Problem to solve
Pick out every line of the records below that contains the word "coordinates", and copy each one. Case counts.

BEGIN Source records

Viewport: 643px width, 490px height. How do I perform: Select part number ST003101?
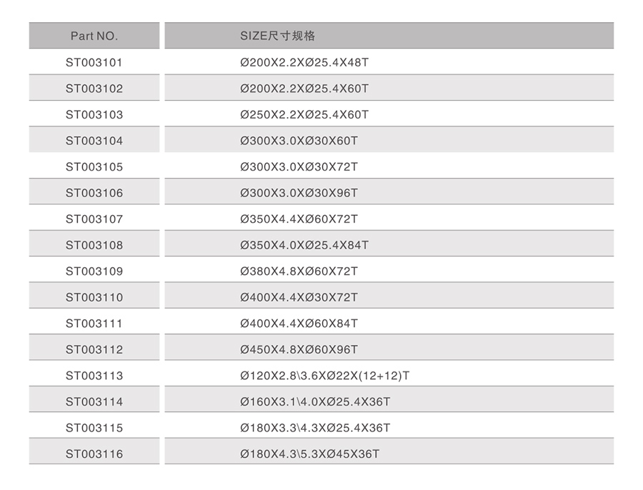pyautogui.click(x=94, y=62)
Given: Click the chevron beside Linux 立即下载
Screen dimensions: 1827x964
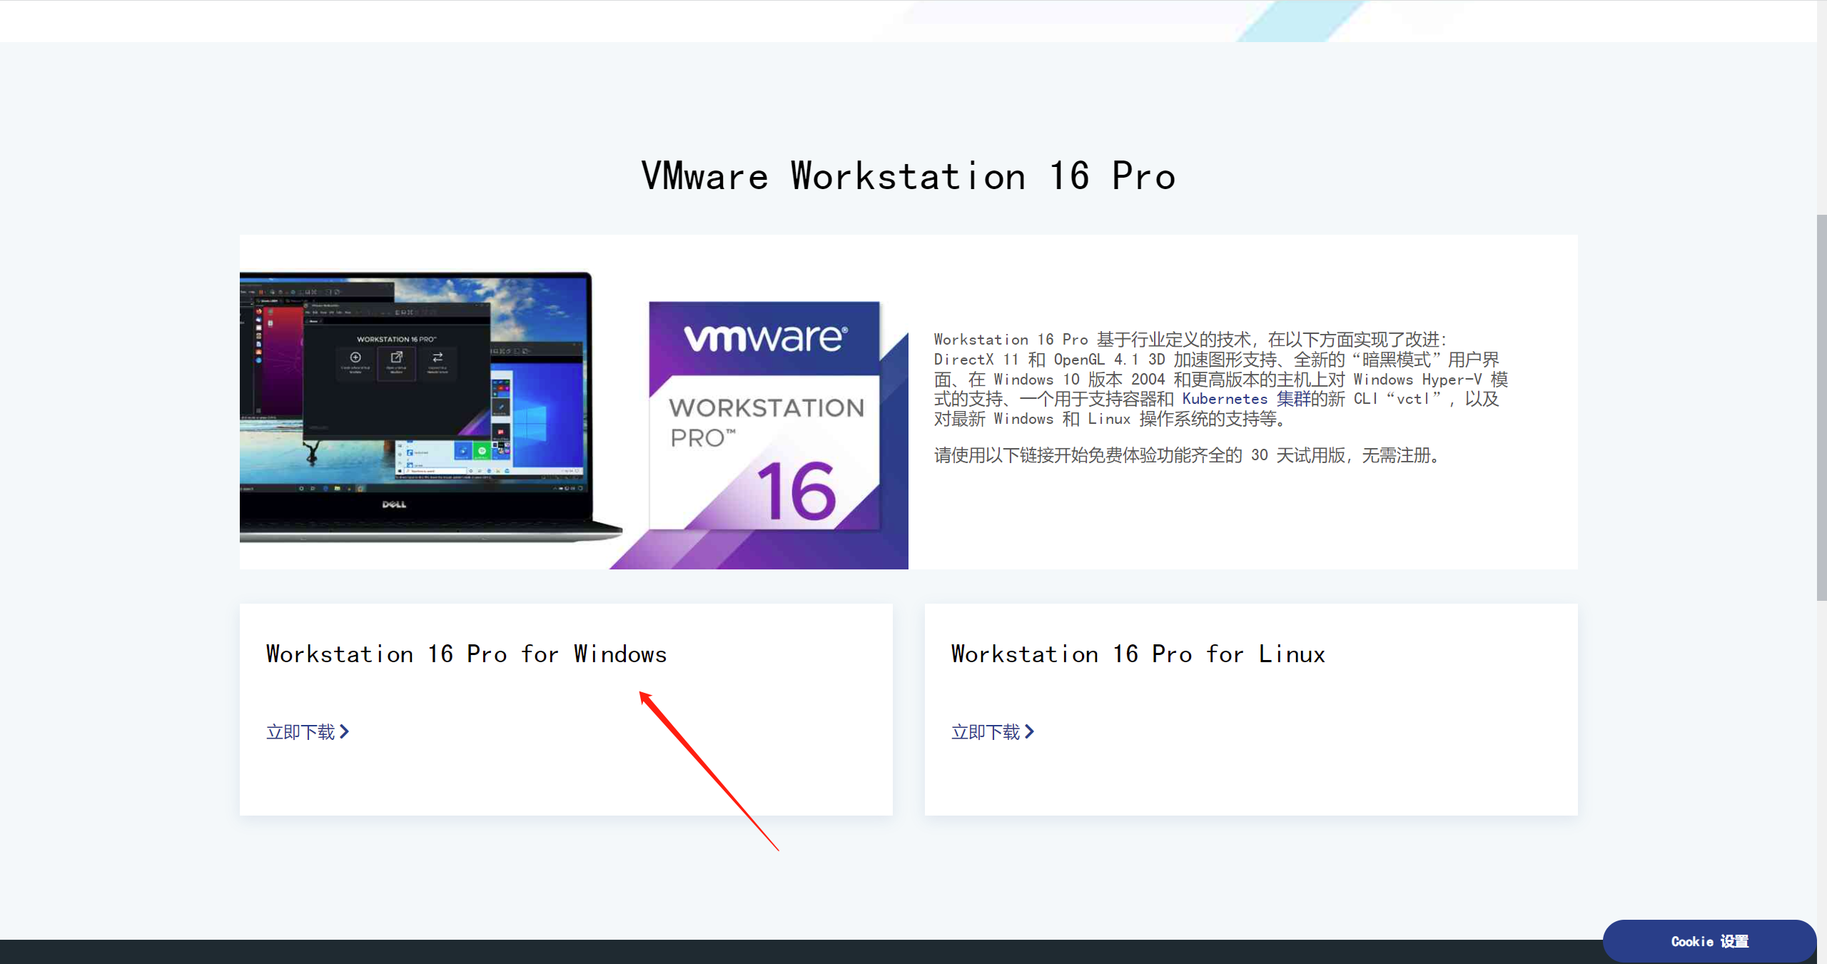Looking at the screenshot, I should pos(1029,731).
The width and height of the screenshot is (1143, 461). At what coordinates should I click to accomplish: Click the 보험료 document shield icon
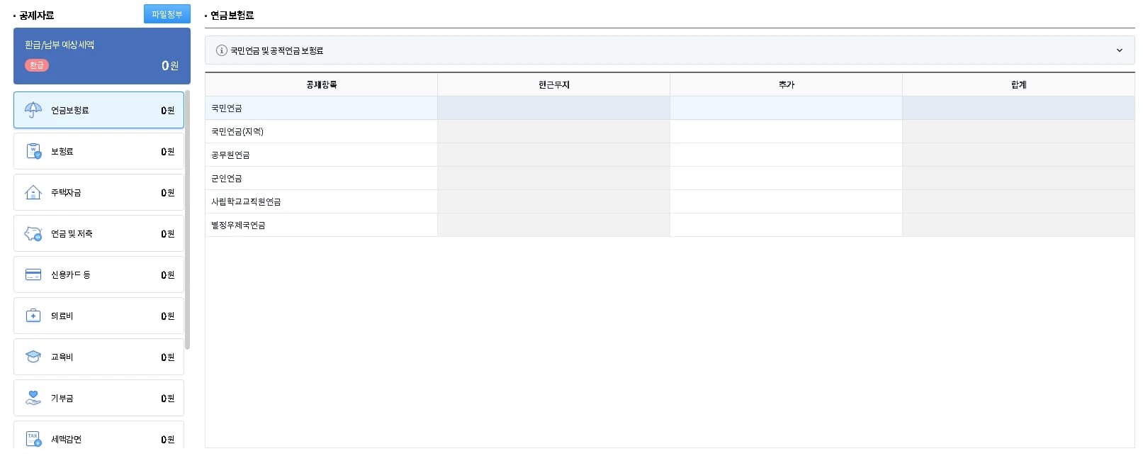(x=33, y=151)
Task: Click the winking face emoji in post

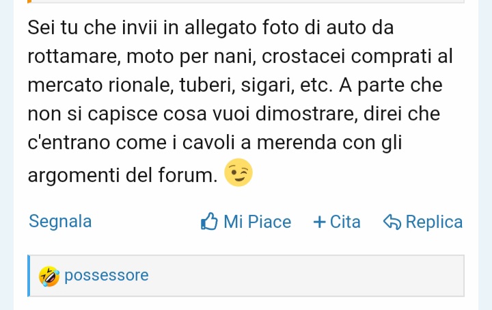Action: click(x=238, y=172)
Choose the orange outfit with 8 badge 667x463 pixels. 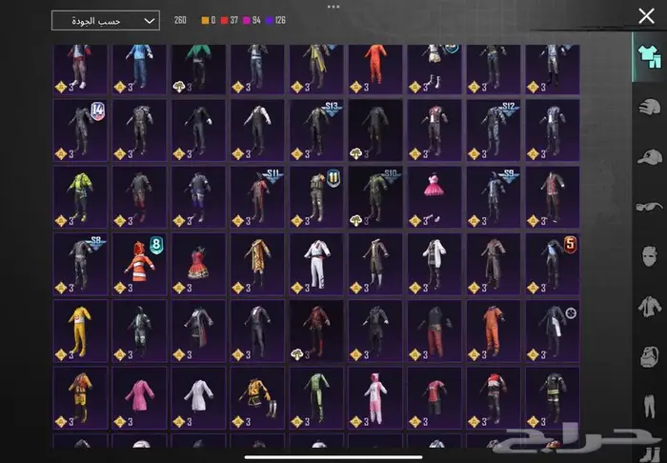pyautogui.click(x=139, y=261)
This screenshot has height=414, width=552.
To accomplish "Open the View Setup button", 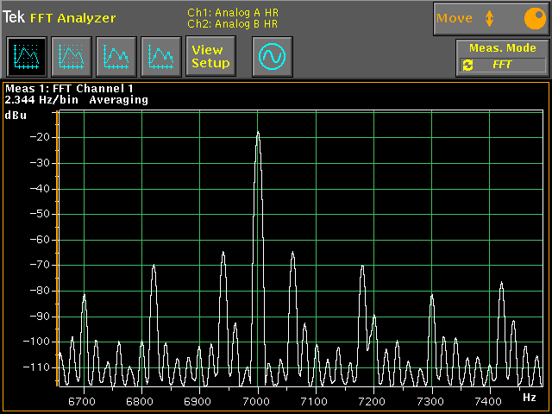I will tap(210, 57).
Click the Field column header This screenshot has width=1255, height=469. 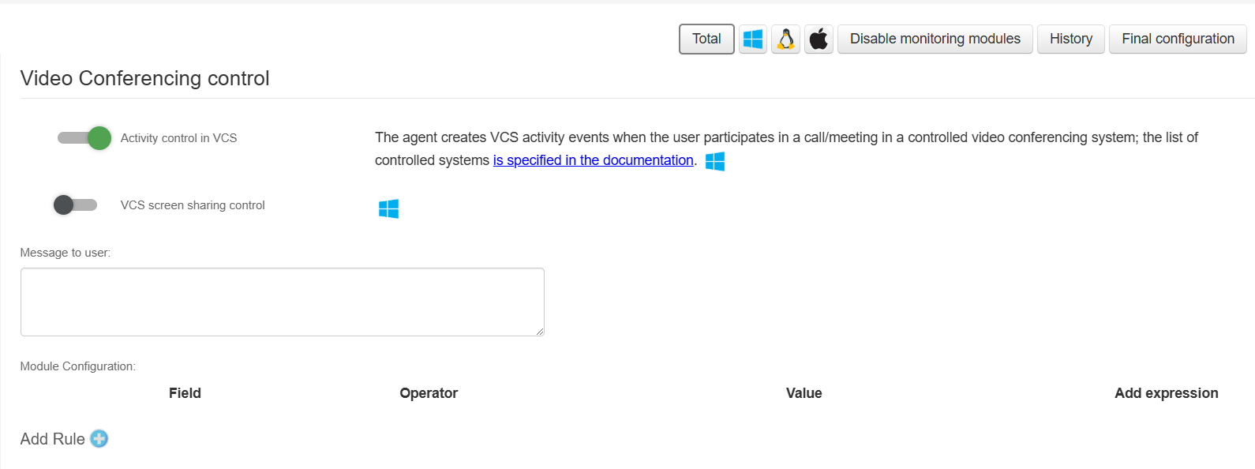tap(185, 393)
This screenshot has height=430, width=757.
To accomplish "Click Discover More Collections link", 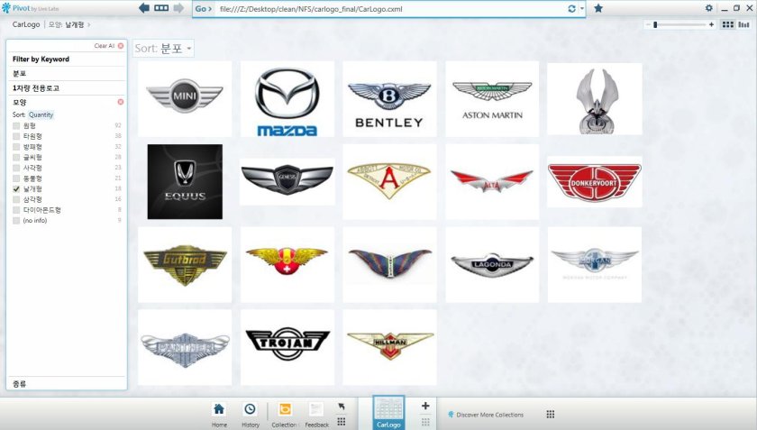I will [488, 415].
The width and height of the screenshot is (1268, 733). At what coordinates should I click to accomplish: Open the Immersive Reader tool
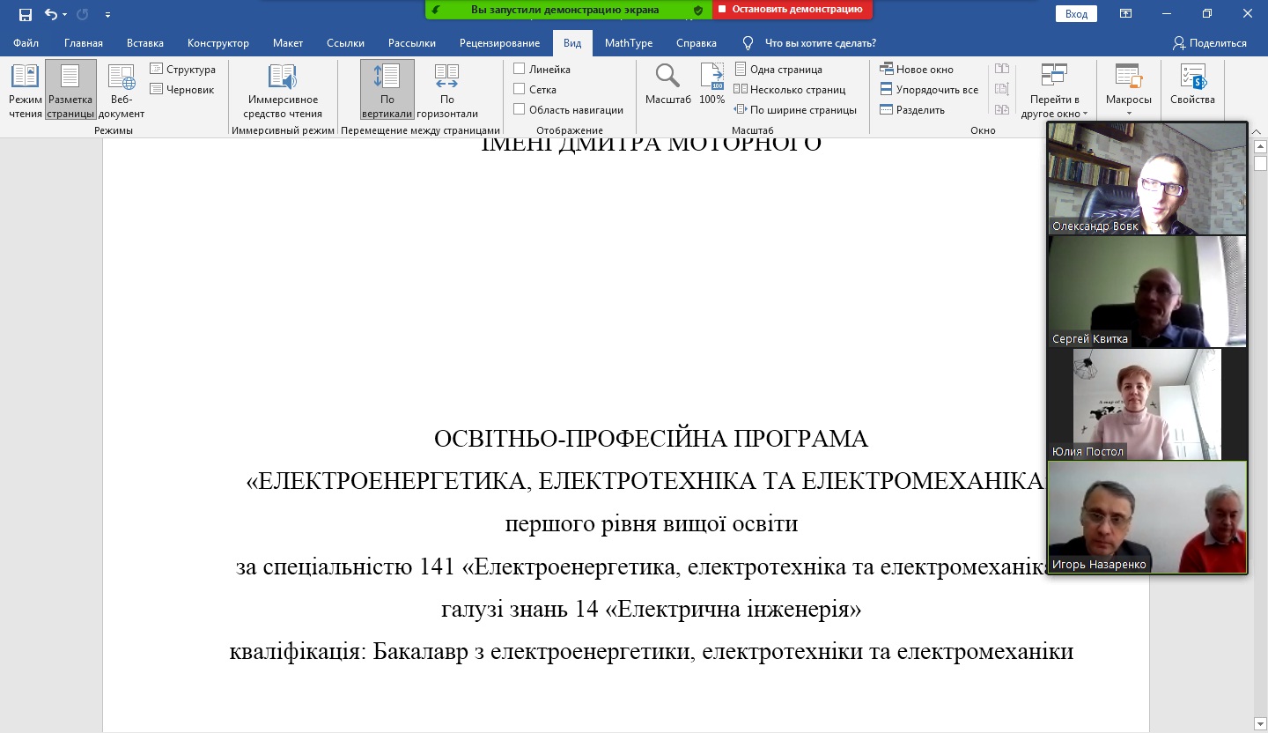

END Source records

The output
The width and height of the screenshot is (1143, 461). At what coordinates should I click to accomplish: Click the 보험료 document shield icon
The width and height of the screenshot is (1268, 733). At what coordinates should I click to accomplish: Open the Immersive Reader tool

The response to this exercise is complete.